Guess the diversity program really was as pointless as I suspected.
Here in Northern San Diego County, we have our share of Payday Loansharks. However, one of the most sought-after "customer bases" is no longer seen in them.
When the whole "payday loans" concept went into being, many of our young Marines and sailors started using them to get quick loans. In fact, in Oceanside, there were shops that catered to a military-only crowd.
Eventually, a lot of these Marines and sailors were running up hellish amounts of debt. In the eyes of the Pentagon, a heavy debt-load usually meant no security clearance to go overseas...for obvious reasons. No security clearance ment that your butt ended up getting sent back to civilian life involuntarily.
So, the Pentagon decided that these "Payday Loansharks" needed to be caught-and-filleted. They passed a directive essentially declaring all Payday Loan shops "off limits" to ANY member of the U.S. Armed Forces. The Payday Loan industry, in kind, posted in their shops that they would no longer accept members of the Armed Forces as customers.
And wouldn't you know it? The "military only" Payday Loan shops were soon out of business, while the ones left had to find new targets. Since a lot of them also cash checks and money orders (for a fee), these customers are now their prey for their hyper-high-interest loans.
Strange, isn't it?
--RKJ
It was the 2007 Military Authorization Act, with it's lending limit of 36% APR for military personnel, that eventually led the payday loansharks to stop accepting military personnel as customers for these loans.
Glad I was able to catch that error.
Thank you for the info, whoever provided it!
Now, back to the program!
--RKJ
However Wall Street is making pocket change compared to the Great Looting of America through ongoing bail out support policy.
When baby-boomers retire, only then, will they realize that they were SUCKERED once more when Ben Bernanke and politicians said it's safe for pension fund and 401(k) managers to invest back into the stock market despite the continuation of worthless derivatives and credit-default swaps...
because majicly 23.7 trillion in bail out support has been paid back with 'huge profits'.
The 23.7 trillion has been paid back alright because pension fund managers have been SUCKERED once again into putting money back into the TARP banks' stocks, which was 700 billion, and the remaining 23 trillion will be forthecoming as the guaranteed so-called 'recovery' takes hold.
So when state governments ask for bail outs to avoid austerity CUTS, laying off teachers, fireman, guess who will say 'no'?
us white folks and the very teachers, policeman, being fired! ...why?
because if Ben Bernanke doesn't keep a 0% interest rate policy, then TARP banks stocks crumble for not making profits off gambling and if that happens then pension managers will pull their money back out banks...
and if that happens?
Answer = pre-crisis '07 but plunges the world into an irreversible New Dark Age for generations
Sheridan Rd outside of Great Lakes Naval training station is lined with these human blood suckers.
First, supply-side trickle-up for for 20 years. Economic system rules favoring the econopath elite encoded into law by their minions in Congress.
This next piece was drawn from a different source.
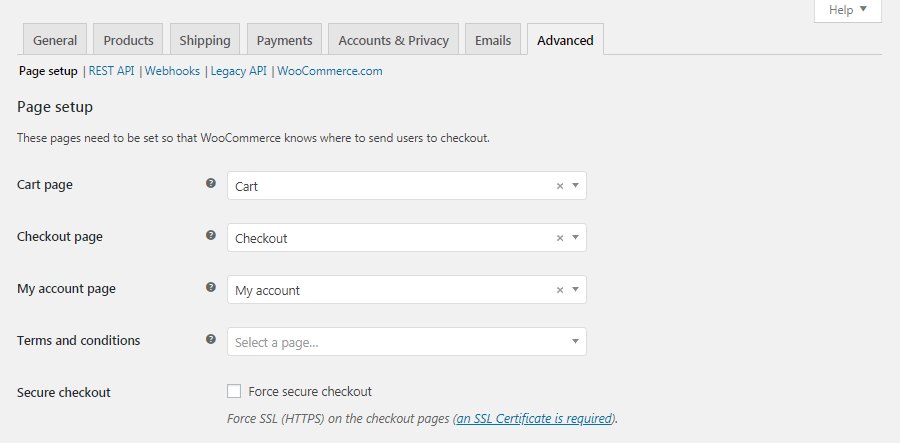
Task: Go to the Accounts & Privacy tab
Action: [x=393, y=40]
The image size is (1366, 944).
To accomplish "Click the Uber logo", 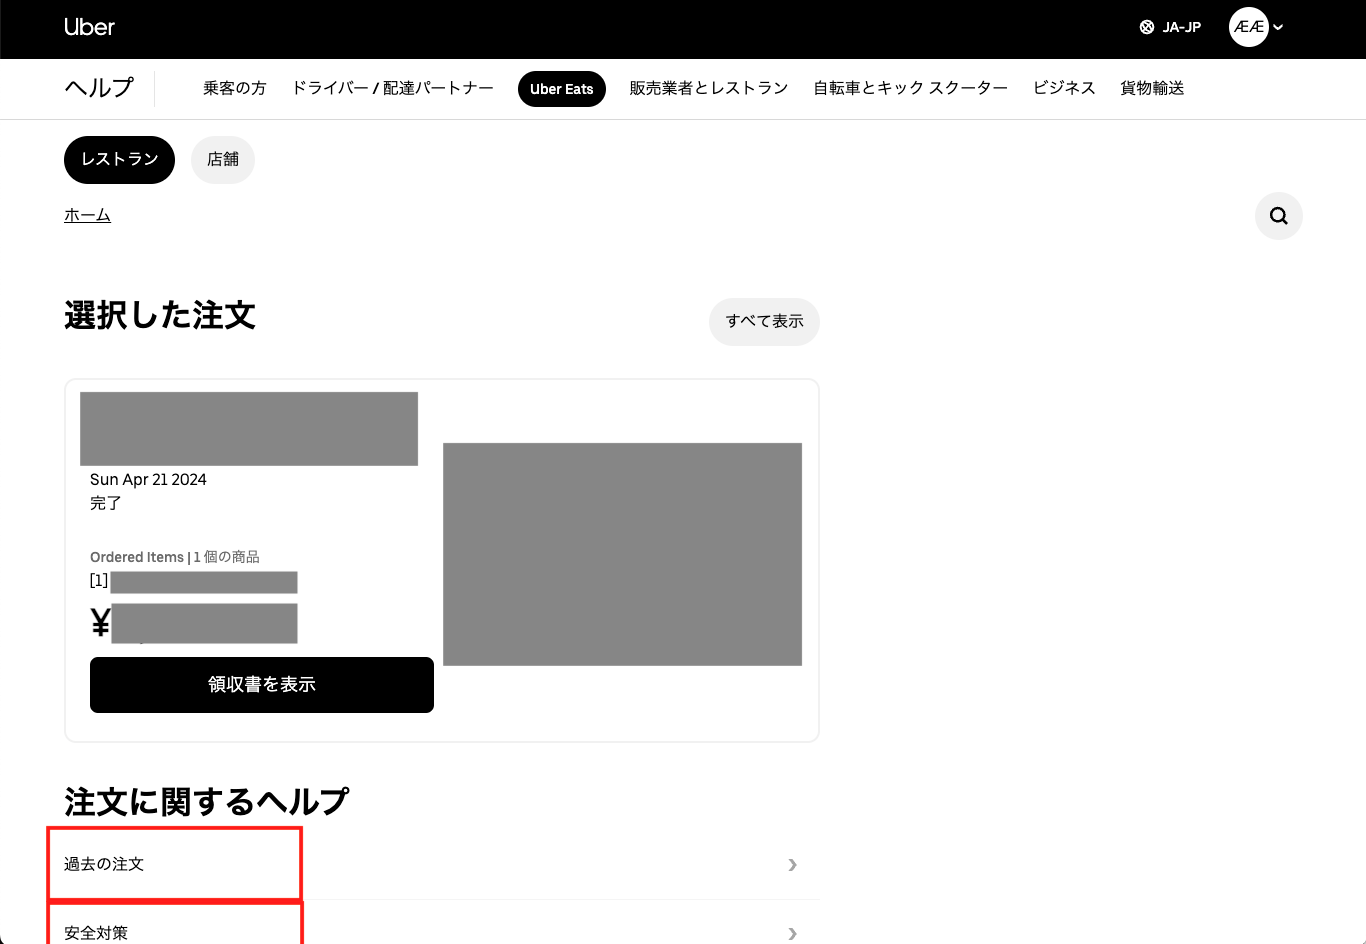I will pos(89,28).
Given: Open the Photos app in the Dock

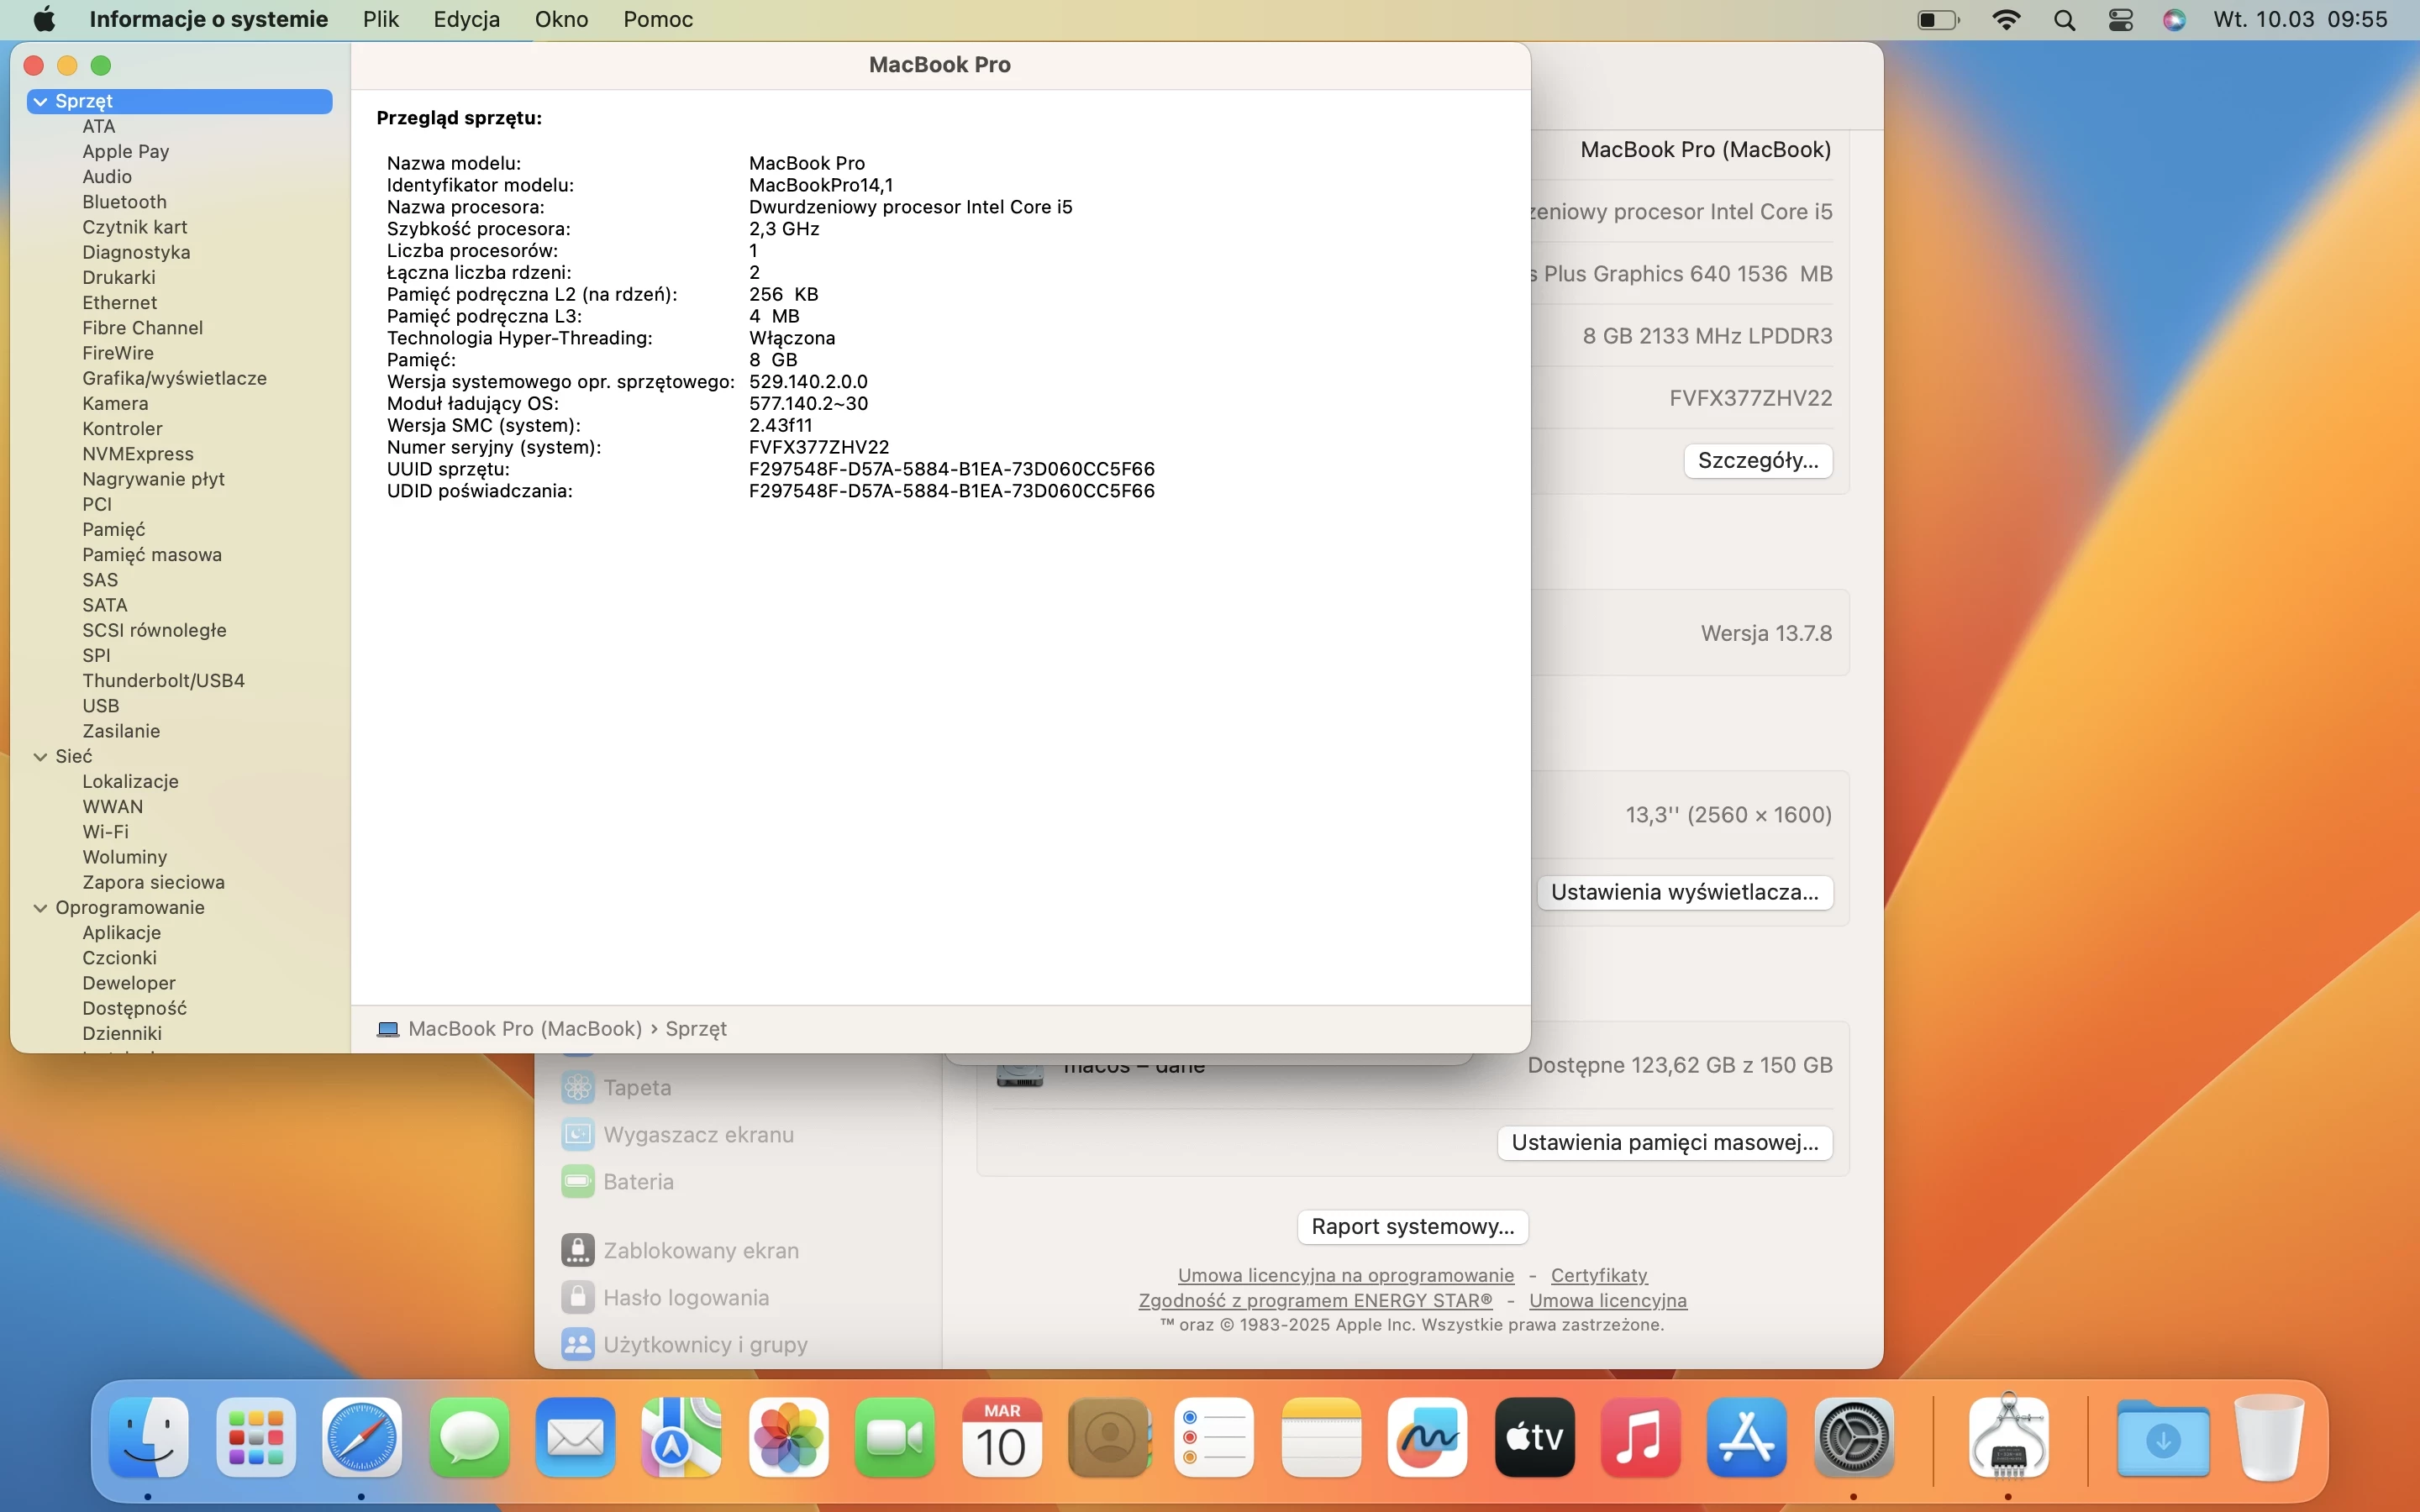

Add to that deregulation and the subsequent feeding frenzy of the financial vultures
of Wall Street. They tank the whole economy.
Which creates the de facto economic draft, and... voila! Military bases with the victims of economic devastation set up as targets to extract their remaining value. Nice.
They'd find local places where military folks went often, drive around watching for tell-tale signs (especially haircuts), and badger the enlisted with various "installment plan" scams.
Friend of mine wound up paying $50 a week for a year for a photo-processing service... My two brothers wound up buying two pickups each, on inflated payment plans. That's right, car dealerships were sending salesman out in brand-new cars to find military folks, bring them back to the car lot, and get them signed up.
Gunny in my ship's Marine detachment used to give a six-page list of places to avoid to newly-arrived personnel. All places that would try to suck away your paycheck.